For the purpose of analysis it was assumed that an operation lasts 60–90 minutes and uses the same equipment, regardless of whether bupivacaine or prilocaine is used for spinal anaesthesia. Undesirable side effects including bradycardia, post-operative nausea and vomiting, headache and lower back pain are somewhat more common with prilocaine but can be neglected in terms of costs, said Professor Vagts.
The key cost driver is the cost of personnel, especially nurses, in the recovery room. Protocol requires a nurse to stay with a patient during the recovery process and so the longer this takes, the greater the cost. The cost of a nurse in the recovery room is £40 per hour in the UK and €25 per hour in Germany, said Professor Vagts. In the UK, if the patient remains in the recovery room for less than 85 minutes, it is still cheaper to use bupivacaine – although patients rarely, if ever, recover in such a short period in practice, noted Professor Vagts. For stays longer than 85 minutes, prilocaine becomes the cheaper option. Similarly in Germany, a stay in the recovery room for longer than 80 minutes favours the use of prilocaine.
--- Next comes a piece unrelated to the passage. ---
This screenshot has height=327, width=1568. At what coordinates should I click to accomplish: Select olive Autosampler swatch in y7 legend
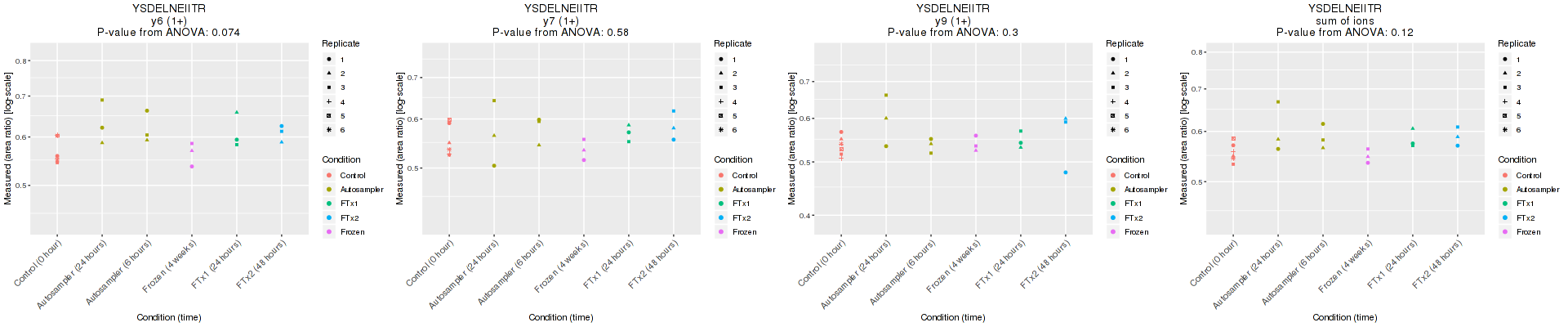[x=720, y=190]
Analyses using the prilocaine figures show that prilocaine 2% is cost-effective for stays in recovery of less than 155 minutes in the UK and 120 minutes in Germany.5 It is usually possible to discharge a patient from the recovery room in 90 minutes after prilocaine, Professor Vagts noted.
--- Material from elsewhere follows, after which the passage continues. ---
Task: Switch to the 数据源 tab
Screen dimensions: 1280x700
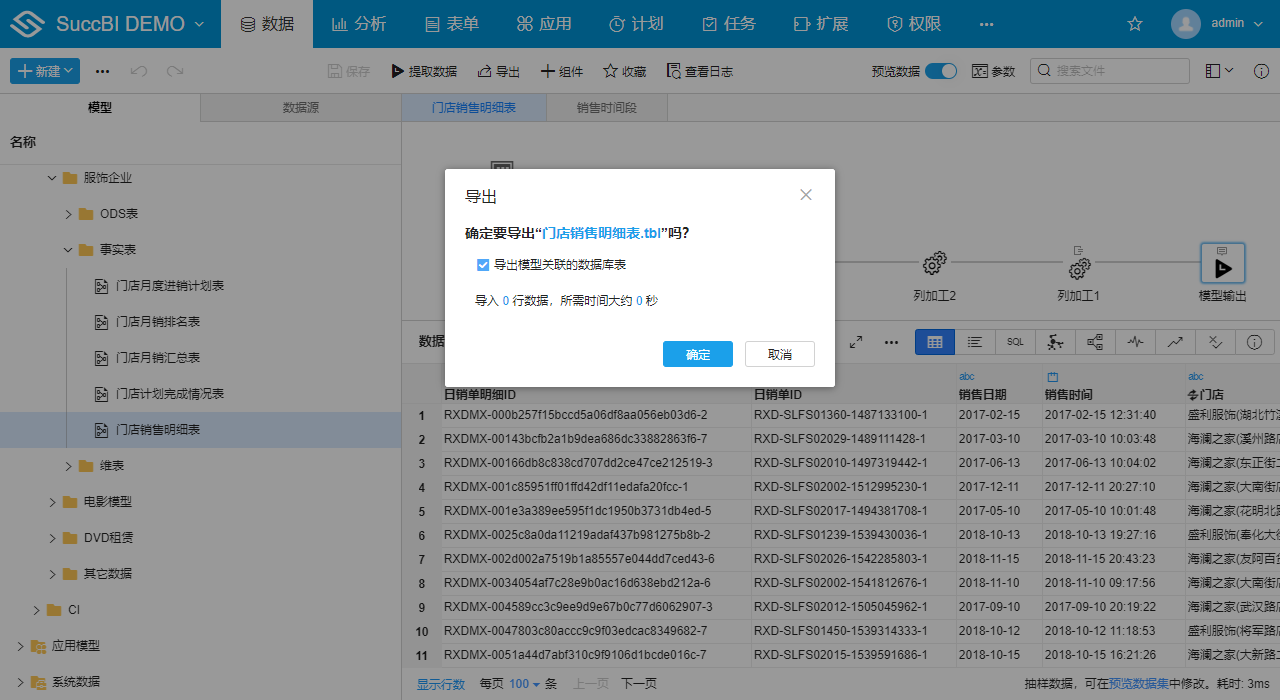Action: [x=299, y=107]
Similar analyses have been performed for chloroprocaine, although this drug is not available in all countries. In six of seven studies analysing the use of chloroprocaine, the time to discharge from recovery was less than 117 minutes and so, even at a cost of €10, it was cheaper to use one ampoule of chloroprocaine for procedures of about 30 minutes duration, he said.
Comparing spinal anaesthesia with general anaesthesia for ambulatory surgery, even if propofol and remifantil are used for general anaesthesia, spinal chloroprocaine allows faster discharge from theatre and faster recovery. As soon as the motor block has worn off, the patient is ready for discharge and it is not necessary to wait for voiding of urine, said Professor Vagts. Older protocols that require this step were written before the introduction of short-acting spinal anaesthetics, he explained.
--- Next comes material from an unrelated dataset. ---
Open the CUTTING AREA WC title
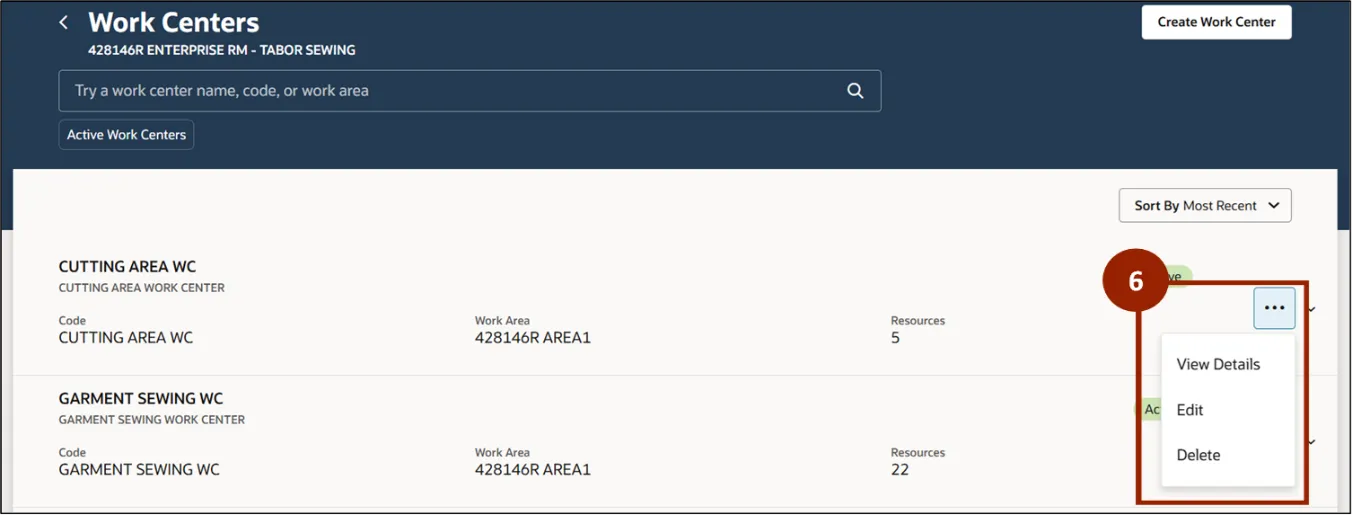 [x=127, y=266]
Another way of looking at these data is to work out how many patients could be processed in a theatre suite using either bupivacaine or prilocaine for spinal anaesthesia. If it is assumed that there are two operating theatres and eight places in the recovery room, then a work flow analysis shows that in an eight-hour period, 24 patients could be processed using prilocaine compared with 14 using bupivacaine. Even if the procedure itself only takes 30 minutes, the patient has to remain in recovery until the motor block has resolved. “There is a huge economic benefit because nearly twice the number of patients can be processed in one day”, he said.
Professor Vagts concluded that hyperbaric prilocaine and chloroprocaine can improve the process of day surgery and its efficiency, provided that patients require less than 120 minutes in the recovery area.
Economic benefits of short-acting spinal anaesthetics was a satellite symposium supported by B Braun Melsungen AG at the 23rd Congress of the European Association of Hospital Pharmacists held in Gothenburg, Sweden, 21–23 March 2018
1 Rätsch G et al. Spinal anaesthesia in day-case surgery. Optimisation of procedures. [Article in German] Anaesthesist 2007;56:322–7.
2 Zaric D, Pace NL.Transient neurologic symptoms (TNS) following spinal anaesthesia with lidocaine versus other local anaesthetics. Cochrane Database Sys Rev 2009;15;(2):CD003006.
3 König W, Ruzicic D. Absence of transient radicular irritation after 5000 spinal anaesthetics with prilocaine. Anaesthesia 1997;52:182–3.
4 Camponovo C et al. A prospective, double-blinded, randomized, clinical trial comparing the efficacy of 40 mg and 60 mg hyperbaric 2% prilocaine versus 60 mg plain 2% prilocaine for intrathecal anesthesia in ambulatory surgery. Anesth Analg 2010;111:568–72.
5 Vagts DA, Bley CH, Mutz CW. Use of 2% hyperbaric prilocaine for spinal anesthesia : sensitivity analysis in outpatient surgery. [Article in German] Anaesthesist 2013;62:271–7.